Thursday, July 7, 2016

Pitfall when getting started

Grigorij had reported a problem when following the Getting started guide. The lino.modlib.wkhtmltopdf plugin failed to import when trying to do:

from wkhtmltopdf.utils import render_pdf_from_template

I answered too quickly that “When you see in Python that “from xxx.yyy import zzz” fails with an ImportError, then you know that package xxx is not installed. So the explanation is that wkhtmltopdf is not installed. Solution for you now is to simply pip install wkhtmltopdf.”

But that was wrong. The lino.modlib.wkhtmltopdf plugin does not require wkhtmltopdf, it requires django-wkhtmltopdf. Thanks to Hamza who found the real explanation.

I now changed lino.modlib.wkhtmltopdf so that it fails only when you actually try to print something using this method. I don’t add django-wkhtmltopdf to install_requires because the lino.modlib.wkhtmltopdf plugin is probably deprecated.

Yes, we should write automated tests that cover the Getting started guide, i.e. create a new virtualenv etc… Let’s discuss about the details… #1027

ExtJS6 Paging buttons in detail window

I fixed #1023. This was just because the items of the toolbar were Ext.toolbar.Toolbar instances. They must be Ext.button.Button instances of course.

Release to lf.org

I did a release to The Lino framework, mainly in order to test my changes for #807 (2016-07-04). It will also activate the recent changes for #559 and therefore requires me to install the new linod command as a daemon process.

Before the actual release I converted lino.utils.daemoncommand from optparse to argparse. And added a comand-line –list to linod.

Timezone tests

The release itself was trivial. Then, after the release, even before caring about the daemon, I had to run a rather fragile manual test: see whether datetime fields are correctly dumped and restored after the little change for #807 I made 2016-07-04. Because I was not very sure whether the test case I wrote covered everything. And it turned indeed out that there was still some bug.

I made a double dump test and looked at the first entry of the changes_changes.py file (which holds the Pythonic representations of the changes.Change instances).

In the “reference” snapshot created with old version we have:

loader.save(create_changes_change(u'1',dt(2015,11,16,6,44,59),...

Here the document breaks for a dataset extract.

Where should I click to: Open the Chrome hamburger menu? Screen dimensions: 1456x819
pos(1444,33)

This is the first (registered) change in our ticketing system. It was at 6:44 in the morning of 2015-11-16. Nobody will probably ever know in which timezone this was. We might find it out, but the change timestamps are actually not that important for us. The test

Note that also after 2016-07-04 the files themselves continue to contain naive dates. We don’t need to also write their timezone because they are always all in the same timezone. The new version just interprets them “intelligently”, converting them to aware timestamps before writing them to the database.

The first double dump test gave this:

In a1 (the first dump after loading from snapshot):

loader.save(create_changes_change(u'1',dt(2015,11,16,4,44,59),...

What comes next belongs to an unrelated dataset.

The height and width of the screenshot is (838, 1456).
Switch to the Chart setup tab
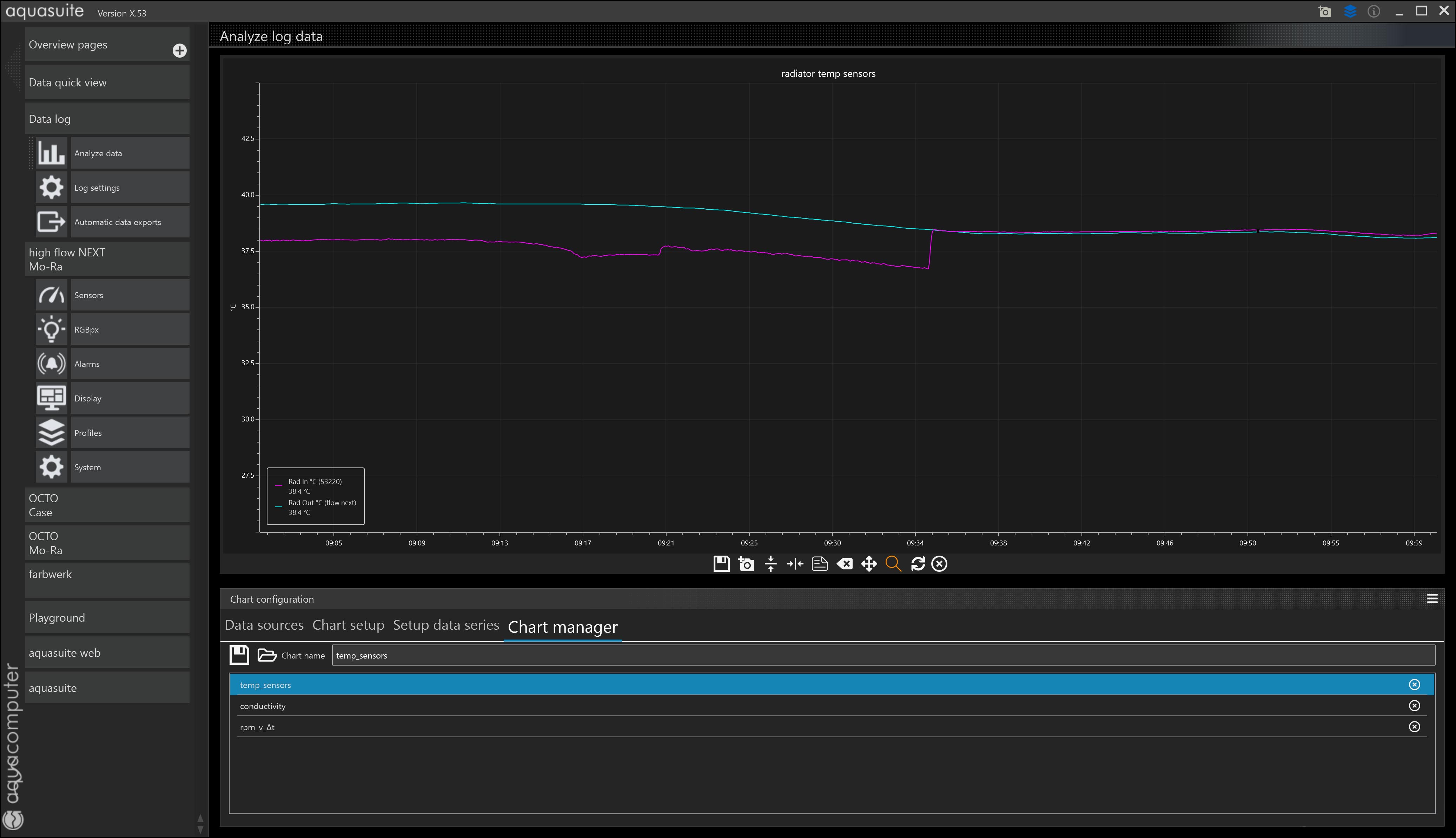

In b1, the second dump after loading from a1:

loader.save(create_changes_change(u'1',dt(2015,11,16,2,44,59),...

This shows that all timestamps would get shifted by 2 hours for every dump/restore from now on. That’s not good!

What I understood only today was that pm dump2py was wrong when it did simply:

if isinstance(field, models.DateTimeField):
    d = value
    return 'dt(%d,%d,%d,%d,%d,%d)' % (
        d.year, d.month, d.day, d.hour, d.minute, d.second)

It must convert the value to a naive date before writing it to the stream:

if isinstance(field, models.DateTimeField):
    if is_aware(value):
        d = make_naive(value)
    else:
        d = value
    return 'dt(%d,%d,%d,%d,%d,%d)' % (
        d.year, d.month, d.day, d.hour, d.minute, d.second)

I verified my theory with another double dump after pulling above change:

In a2 (the first dump after loading from snapshot):

loader.save(create_changes_change(u'1',dt(2015,11,16,6,44,59),...

In b2, the second dump after loading from a2):

loader.save(create_changes_change(u'1',dt(2015,11,16,6,44,59),...

So now it looks okay.

I think that I don’t need to automate this test because this is an exceptional situation. But I should probably run it manually again when I’ll do releases on the other production sites.

Installing linod as a daemon

Then I installed linod as daemon. I prepared two bash script templates and updated the docs about admin.linod.

But it turned out that lino.utils.daemoncommand does not collaborte well with newer Django versions.

This remains for tomorrow. It is not that urgent, the only problem until it is done is that notifications won’t be sent out as emails.